2: In matrix(double(nrnodes * nt), ncol = nt) :
Reached total allocation of 3958Mb: see help(memory.size)
3: In matrix(double(nrnodes * nt), ncol = nt) :
Reached total allocation of 3958Mb: see help(memory.size)
4: In matrix(double(nrnodes * nt), ncol = nt) :
Reached total allocation of 3958Mb: see help(memory.size)
5: In matrix(double(nrnodes * nt), ncol = nt) :
Reached total allocation of 3958Mb: see help(memory.size)
I want to know know what do I do to avoid this error? Should I train it on less data? But that wont be good, of course. Can somebody suggest an alternative in which I don't have to take less data from training data. I want to use complete training data.
As was stated in an answer to a previous question (which I can't find now), increasing the sample size affects the memory requirements of RF in a nonlinear way. Not only is the model matrix larger, but the default size of each tree, based on the number of points per leaf, is also larger.

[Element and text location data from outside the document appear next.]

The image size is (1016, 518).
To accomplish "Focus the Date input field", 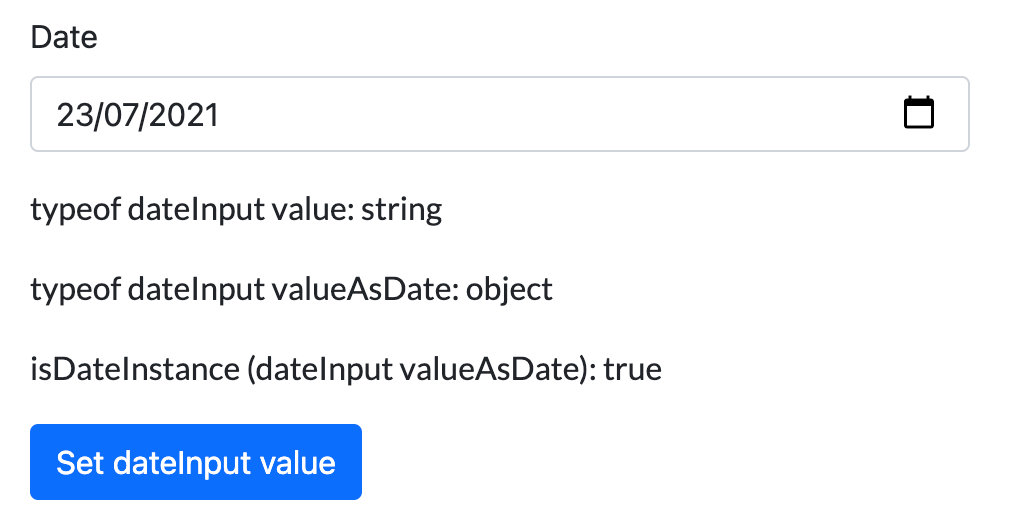I will tap(500, 114).
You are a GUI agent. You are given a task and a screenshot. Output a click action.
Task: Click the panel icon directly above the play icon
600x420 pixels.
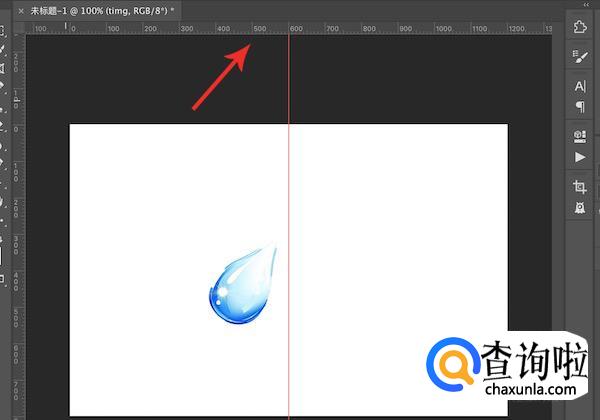tap(580, 136)
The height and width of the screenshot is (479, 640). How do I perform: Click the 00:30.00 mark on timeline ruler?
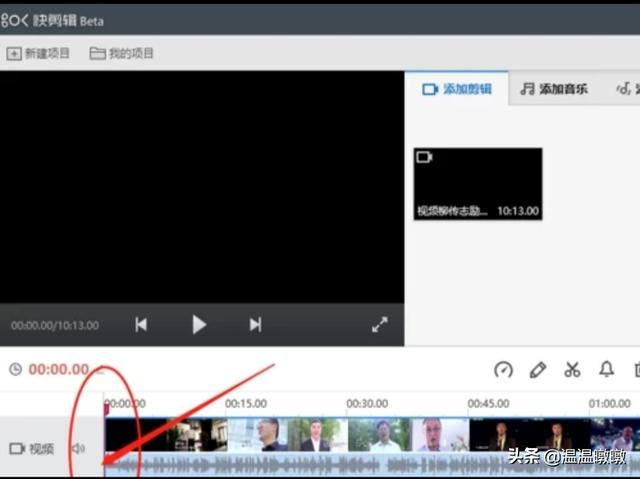tap(367, 404)
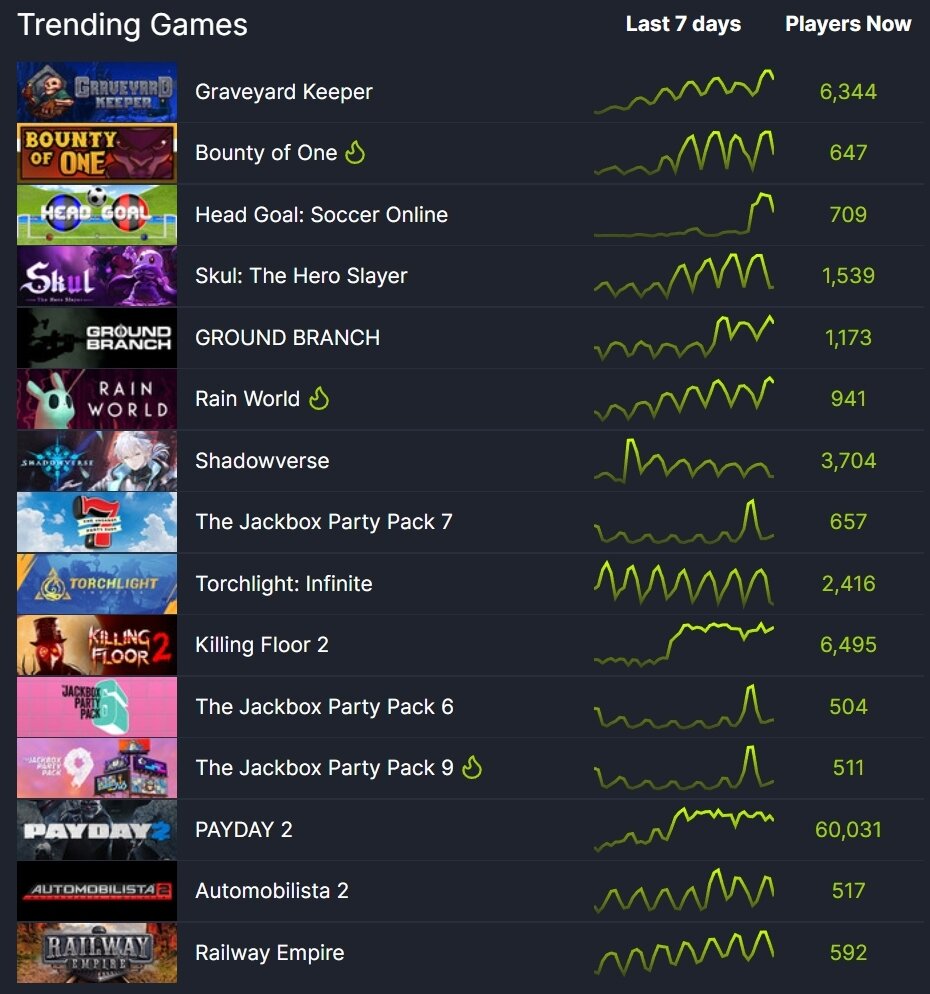
Task: Click the flame icon beside Bounty of One
Action: point(355,152)
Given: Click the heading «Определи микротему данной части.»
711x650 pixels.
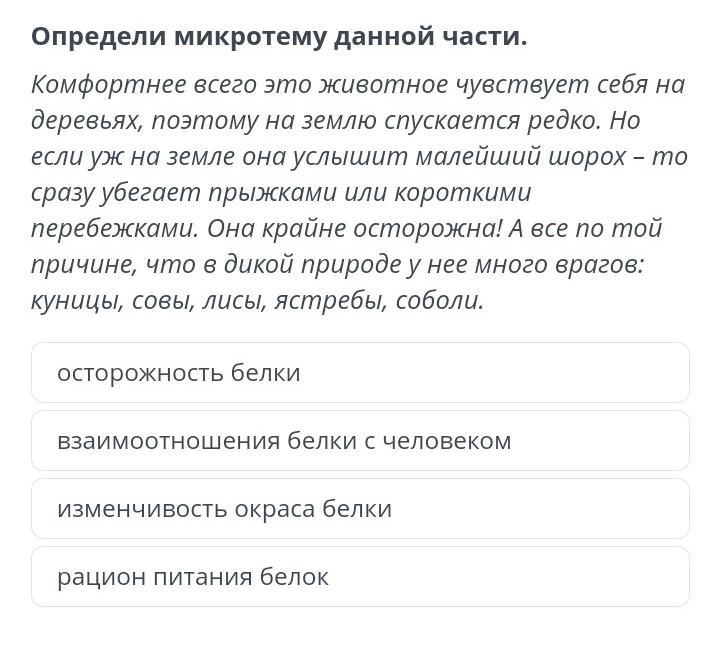Looking at the screenshot, I should 279,37.
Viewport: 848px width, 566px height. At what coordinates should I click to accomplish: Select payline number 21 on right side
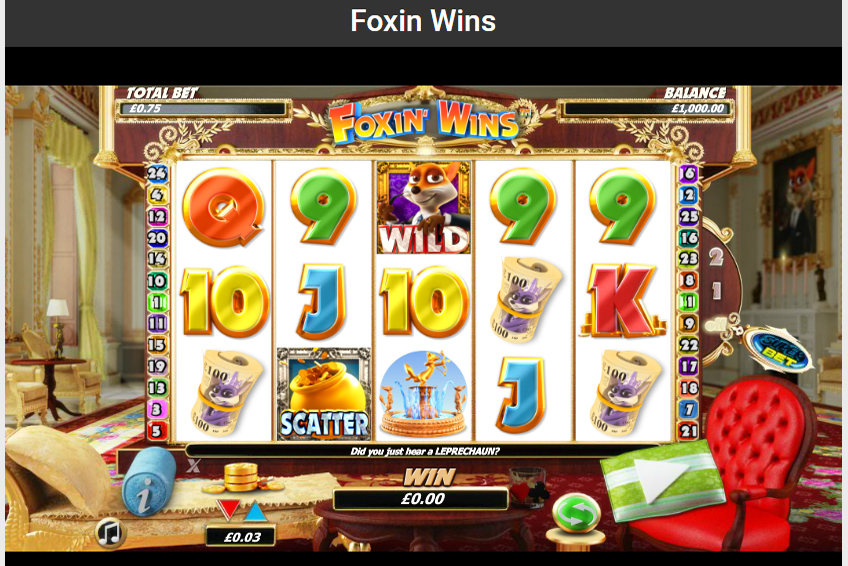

To fit the model given your memory constraints, you can do the following:
Increase the nodesize parameter to something bigger than the default, which is 5 for a regression RF. With 114k observations, you should be able to increase this significantly without hurting performance.
Reduce the number of trees per RF, with the ntree parameter. Fit several small RFs, then combine them with combine to produce the entire forest.
One alternative you could try if you can't use a machine with more memory is: train separate models on subsets of the data (say 10 separate subsets) and then combine the output of each model in a sensible way (the easiest way to do this is averaging the predictions of the 10 models but there are other ways to ensemble models http://en.wikipedia.org/wiki/Ensemble_learning).
Technically you would be using all your data without hitting the memory restriction, but depending on the size of the resulting subsets of the data the resulting models might be too weak to be of any use.